Unos versos, por cierto, en los que cobran, en la presente edición, tanta importancia las imágenes como el texto. Nórdica la ha incluido, con razón, en el catálogo de sus libros ilustrados; La caza del Carualo rescata las ilustraciones –y el dibujo de portada– que Tove Jansson (1914- 2001), madre de los mummins, realizara para la edición sueca de 1959. Sus dibujos son más conceptuales y geométricos que los muy realistas, pero satíricos, del perdido y extrañado Holiday. Jansson transmite a sus figuras un sentido del absurdo que se ajusta muy bien al tono extravagante del poema. Su plumilla se interna, a través de los blancos y negros de sus líneas deliberadamente imperfectas, por los vericuetos de la imaginación más desaforada: ahí tenemos a sus monstruitos de hocicos redondeados y picos como tenazas o a ese castor que parece un perro o un paraguas (un peraguas). Jansson acompasa escenas y criaturas al aire misterioso y extraño que rodea la narración. Seguramente Carroll hubiese disfrutado con estos dibujos y hubiese participado de su absurdo.

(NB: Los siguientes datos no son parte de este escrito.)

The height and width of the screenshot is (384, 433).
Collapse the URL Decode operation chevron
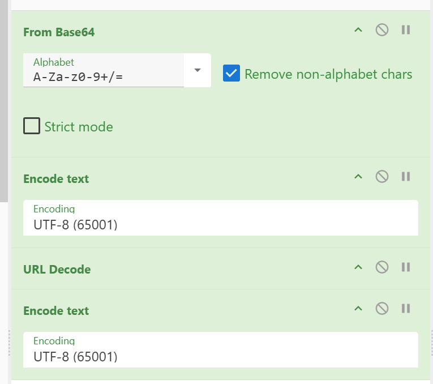tap(358, 267)
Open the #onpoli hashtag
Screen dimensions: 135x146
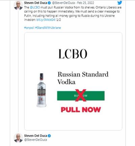pos(29,28)
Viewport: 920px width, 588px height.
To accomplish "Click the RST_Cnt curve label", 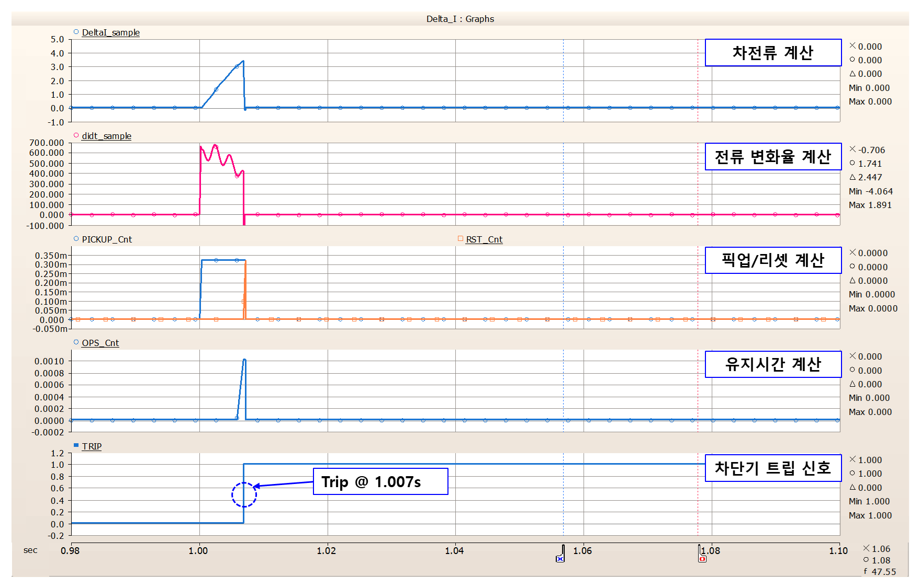I will (x=484, y=239).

Afrontar la lectura de La caza del Carualo es someterse al desafío casi impuesto de intentar buscarle un sentido a versos o situaciones. Jordi Doce arrojó alguna pista al respecto: «El poema es un cuento infantil algo perverso, un relato burlesco que parodia los libros de viajes de su tiempo, un ensayo metafísico y una especie de crucigrama narrativo con enigmas que han despertado toda clase de interpretaciones». En los ocho actos, o golpes, que dan cuerpo a este sinsentido maravilloso, los cazadores de carualos trazan su destino en mapas vacíos: «Comprado había [el Heraldo] un gran mapa marino/ sin la menor señal de tierra firme:/ y estaban todos de lo más contento,/ pues era un mapa claro y comprensible«. Y afrontan su periplo lleno de circunloquios con esta advertencia rítmica, que casi puede cantarse como un himno de batalla: «Buscadlo con dedales y cuidado,/ cazadlo con afán y tenedores,/ emboscadlo con bonos del Estado,/ hechizadlo con guiños y jabones«.

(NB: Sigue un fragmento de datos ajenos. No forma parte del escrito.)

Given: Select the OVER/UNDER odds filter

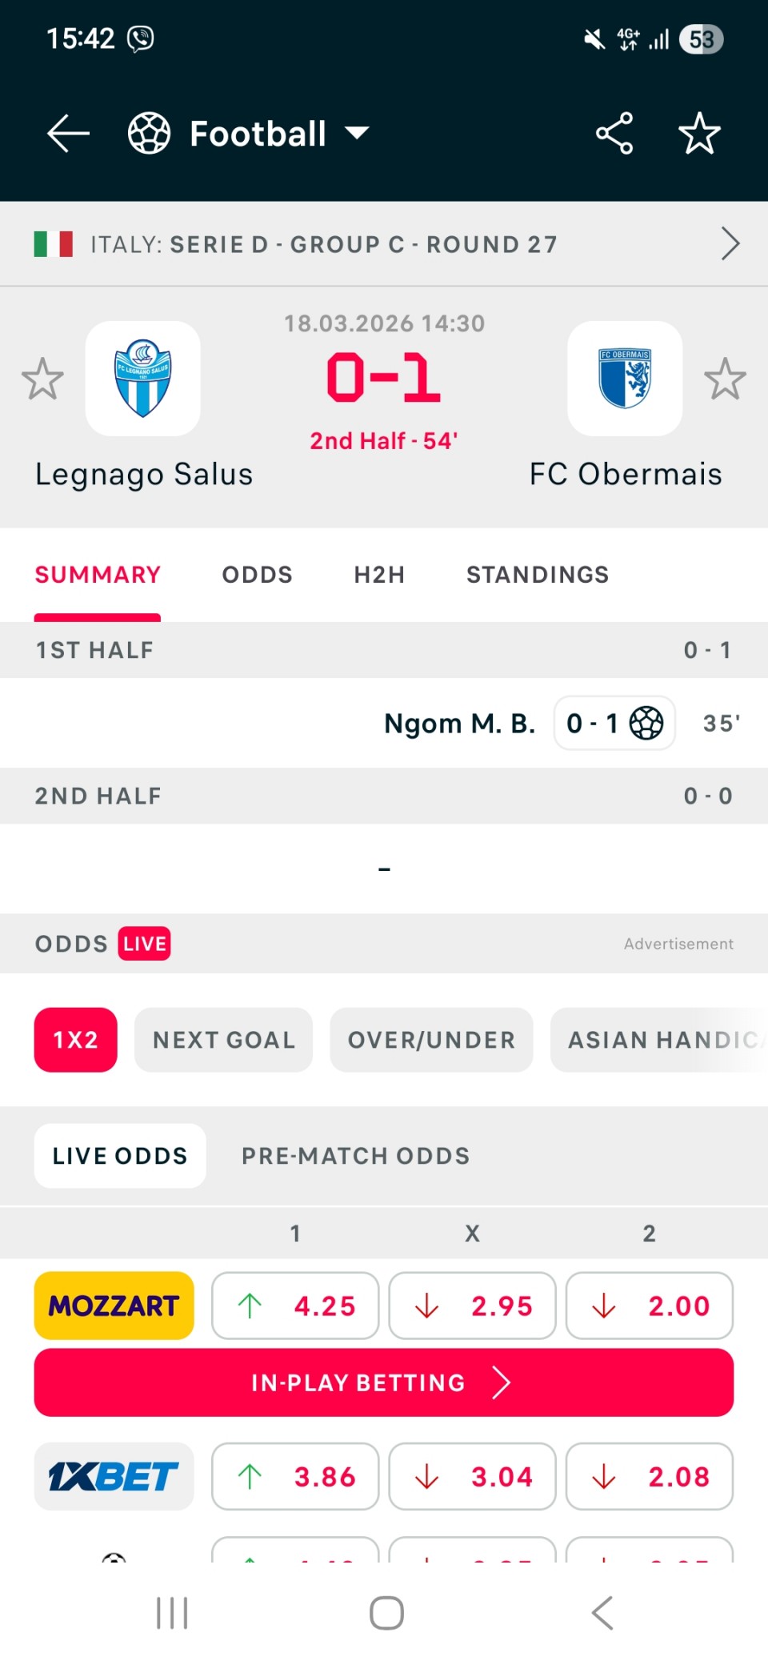Looking at the screenshot, I should pos(431,1040).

En La caza del Carualo todo es próspido, sin grejas. Según cuenta la leyenda, Carroll lo concibió durante un paseo, mientras se repetía «For The Snark was a Boogum, you see ([…] que era un Boblo el carualo, sin más cuento)», la frase, o el trabalenguas, que cierra el poema y a partir del cual se compuso el resto. Para Lewis Carroll tenía lógica empezar de los pies a la cabeza. Bien mirado, ¿por qué no?